The thing is, as Kevin gets older (and being my first-born, he is, unfortunately, sort of the guinea pig in our parenting adventures), I am discovering that it becomes a slippery slope, this inclination of mine to want to step in and take charge of situations. As Michael has pointed out to me, Kevin is at an age where he needs – and wants – to figure out who he is, as a separate person from his parents. He needs – and wants – to be given room to deal with situations on his own, in his own way. And as much as it hurts me as his mother – who wants more than anything to protect him and keep him safe – I am realizing that if we don’t give him the chance to deal, he’s never going to learn how to deal. We are his safety net at this point, but he’s starting to spread his wings a little and find his way in the world. Hopefully we’ve given him the tools to do just that.

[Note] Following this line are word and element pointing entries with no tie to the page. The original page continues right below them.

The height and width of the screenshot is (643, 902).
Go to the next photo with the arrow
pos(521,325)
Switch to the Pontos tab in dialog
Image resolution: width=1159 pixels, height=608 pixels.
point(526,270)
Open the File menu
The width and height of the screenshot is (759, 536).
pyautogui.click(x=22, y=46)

So, in the end, after much discussion between me and Michael, Michael and Kevin, and me and Kevin, I decided to do nothing because that’s what Kevin wanted. Although Kevin admits that this other kid “got carried away,” Kevin does not seem to be afraid of this kid, or of going to school. He’s had an extremely positive experience overall at this school, and given all the information about the situation, it seems pretty clear that my going to the teacher and/or principal would rock the boat unnecessarily for Kevin and probably cause him more harm than good. He says that’s why he lied to me about the bruises to begin with – because he knew I’d make a big deal about it and he didn’t want me to intervene. (And although this does not justify his lying to me – which I emphasized to him – I do get what he’s saying.)
All that being said, I of course still don’t like what happened. At all. Michael insists that this is a boy thing – boys of a certain age begin rough-housing in this manner, it’s pretty harmless, yada yada yada. As I said to Michael, it’s all about testosterone and who can piss the farthest, and it seems to carry over well into adulthood for a lot of guys, this whole ego-tough-guy-machismo thing. I don’t like it. I don’t like “play” that involves violence or inflicting injury to someone else, and I’m not going to condone it – I don’t care if it’s “typical” boy behavior.
This led to some friendly but heated discussion last night. I asked Michael, “What if it was your daughter who came home with bruises like that? Would you be okay with that?” “That’s different,” he said.
Now that our kids are getting a little older, and we have a bona fide teenager on our hands, differences in child-rearing are crystallizing not only based on the kids’ genders, but on the parents’ genders – moms tend to see things differently than dads do and to approach certain parenting issues differently, and expectations of the children themselves seem to be different based on whether we’re talking about a daughter or a son:
~ Rough-housing among peers, even to the point of resultant visible bruising, is apparently viewed as typical, harmless behavior by dads when the subjects are boys. Not so with girls. I, as a mom, however, don’t like it or approve of it for either boys or girls.
~ A fourteen-year-old son might be cheered on to some degree by his dad with regard to pursuing a girl he liked. If that fourteen-year-old boy actually kissed a girl (totally hypothetical; as far as we know, it hasn’t happened); Dad would be mighty proud. What if it were his fourteen-year-old daughter? Would Dad be cheering her on to pursue a boy she liked? Nah, that’s different. (Don’t forget, I reminded my husband, that the girl you might be cheering your son on to pursue is somebody’s fourteen-year-old daughter.) How would Dad feel if his fourteen-year-old daughter was kissed by a boy? Well, he seems resigned to it. Me? I think fourteen seems awfully young now that I have the perspective of a lot of years behind me. I honestly don’t want to see my fourteen-year-old son or daughter pursuing or kissing members of the opposite sex.
These are just a couple of examples, but it’s certainly food for thought. And clearly, dads have double standards and I am way more fair-minded than my husband!
Things are promising to get very interesting around here.